=== Do this ===
Can you quote the court judgment word for word, starting at "Introduction" and ending at "need of protection."?

=== Page ===

-----

Docket: IMM-8155-13
Citation:
2015 FC 486
Ottawa, Ontario, April 17, 2015
PRESENT: The
Honourable Mr. Justice Phelan
BETWEEN:
|
QI YING JIANG
|
HUI YI XIAO
|
Applicants
|
and
|
THE MINISTER OF
CITIZENSHIP AND IMMIGRATION
|
Respondent
|
JUDGMENT AND REASONS
I.
Introduction
[1]
This is the judicial review of a decision by the
Refugee Protection Division of the Immigration and Refugee Board of Canada
[RPD/Board] wherein the Applicants were held to be neither Convention refugees
nor persons in need of protection.
II.
Background
[2]
The Applicants, husband and wife, are citizens
of China. They fled China fearing arrest for their involvement in an
expropriation protest. They left behind what was then their only child.
[3]
The Applicants’ claim stems from an
expropriation protest that turned violent. The husband received notice in
September 2010 that their house would be expropriated for a new highway. The
property owners protested the amount of compensation offered and when the
government sent in equipment to demolish the houses, some of the protestors,
including the wife, were beaten and injured.

-----

(Items from a pointing dataset)
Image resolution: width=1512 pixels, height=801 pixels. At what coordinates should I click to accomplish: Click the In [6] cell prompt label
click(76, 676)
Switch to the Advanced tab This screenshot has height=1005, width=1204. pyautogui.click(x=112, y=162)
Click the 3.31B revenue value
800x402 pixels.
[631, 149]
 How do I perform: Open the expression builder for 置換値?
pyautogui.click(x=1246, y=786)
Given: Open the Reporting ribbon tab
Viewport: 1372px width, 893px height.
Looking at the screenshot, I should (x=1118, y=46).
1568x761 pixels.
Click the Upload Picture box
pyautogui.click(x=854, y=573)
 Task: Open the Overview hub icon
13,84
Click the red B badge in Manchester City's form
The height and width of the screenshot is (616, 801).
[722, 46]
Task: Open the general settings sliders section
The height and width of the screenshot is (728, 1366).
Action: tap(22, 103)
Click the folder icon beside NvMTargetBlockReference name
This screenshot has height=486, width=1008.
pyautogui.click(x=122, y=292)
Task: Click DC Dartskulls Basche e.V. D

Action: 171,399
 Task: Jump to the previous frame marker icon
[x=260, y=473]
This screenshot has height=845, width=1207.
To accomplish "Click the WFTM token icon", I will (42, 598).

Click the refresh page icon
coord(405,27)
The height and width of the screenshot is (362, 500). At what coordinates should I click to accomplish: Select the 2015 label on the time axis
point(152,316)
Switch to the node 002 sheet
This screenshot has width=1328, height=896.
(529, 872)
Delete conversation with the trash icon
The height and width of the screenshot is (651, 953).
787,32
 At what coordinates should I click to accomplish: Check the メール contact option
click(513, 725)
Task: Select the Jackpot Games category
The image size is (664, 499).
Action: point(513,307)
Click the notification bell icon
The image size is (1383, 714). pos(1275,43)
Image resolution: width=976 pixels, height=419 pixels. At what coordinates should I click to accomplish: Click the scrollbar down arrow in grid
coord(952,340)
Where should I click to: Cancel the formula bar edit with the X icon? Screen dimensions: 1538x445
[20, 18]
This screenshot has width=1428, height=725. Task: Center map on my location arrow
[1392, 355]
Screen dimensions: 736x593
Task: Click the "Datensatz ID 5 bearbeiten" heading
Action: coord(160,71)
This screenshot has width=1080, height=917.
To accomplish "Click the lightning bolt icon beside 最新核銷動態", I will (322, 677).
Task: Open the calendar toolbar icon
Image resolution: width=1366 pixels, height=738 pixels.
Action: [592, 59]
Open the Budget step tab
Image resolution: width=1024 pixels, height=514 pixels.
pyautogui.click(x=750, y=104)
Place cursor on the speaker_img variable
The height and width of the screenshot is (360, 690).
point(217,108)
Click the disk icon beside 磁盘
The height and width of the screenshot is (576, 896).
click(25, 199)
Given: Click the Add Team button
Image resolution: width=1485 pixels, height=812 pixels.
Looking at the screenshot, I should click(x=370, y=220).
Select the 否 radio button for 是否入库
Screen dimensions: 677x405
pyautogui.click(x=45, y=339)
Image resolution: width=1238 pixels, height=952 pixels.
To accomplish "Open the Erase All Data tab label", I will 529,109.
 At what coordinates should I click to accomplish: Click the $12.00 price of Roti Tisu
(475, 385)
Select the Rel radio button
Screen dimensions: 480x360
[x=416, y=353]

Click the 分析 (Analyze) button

-----

=== Finished task ===
Introduction
[1]
This is the judicial review of a decision by the
Refugee Protection Division of the Immigration and Refugee Board of Canada
[RPD/Board] wherein the Applicants were held to be neither Convention refugees
nor persons in need of protection.